Their failure is not not the end of the world!  It is merely a speed bump in their journey in ministry and in Christ.

2.) Be Specific

I am task oriented.  Give me a responsibility and within 5 minutes I’ll have a list of everything that needs to be done to complete the task and all possible problems we may encounter along the way.  I hate to be micromanaged and told how to do my job.  If I need help, I’ll ask – otherwise let me work!

My strength is also my weakness!  My problem is that I assume everyone to have this ability to plan, organize, and problem solve.  When I give a task to a member of the staff, an intern or a student leader, I assume they can see it from beginning to end, and if they have a problem they will ask me for a solution.

This is not the reality!  Many times they get off course of what I envisioned or they simply become frustrated and quit.

Part of raising up strong leaders is giving up control while giving guidelines for the project you give them.  Young leaders need a bold vision for what they’re doing so they have an effective way to measurehas been accomplished and what still needs to be done.

3.) Boundaries Provide Freedom

We all need boundaries.  Whether it’s giving away responsibility so we don’t work ourselves to death, specific campus hours so we aren’t lazy, support raising goals so we don’t settle for too little – we all need lines in the sand that give structure to our ministry.

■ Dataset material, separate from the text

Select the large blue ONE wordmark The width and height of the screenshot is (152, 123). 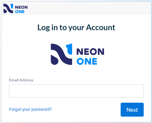click(87, 61)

Without boundaries we’re left to guess about what is too much and what’s too little.  Our former Board Chairman Scott Johnson told us at our first Board meeting that his desire wasn’t to give the staff specific guidelines, but rather to give us ‘sidelines’ to run within.  As long as we stayed inbounds and kept moving forward he would be happy.

That’s my goal with the staff and interns.  We need sidelines to run within, but within that field of play there is great freedom!  Freedom to create and dream within each of our individual areas of ministry and as long as our main goals are being met – growing deeper with God and building an intentional community – then we are being faithful to what God has called us to.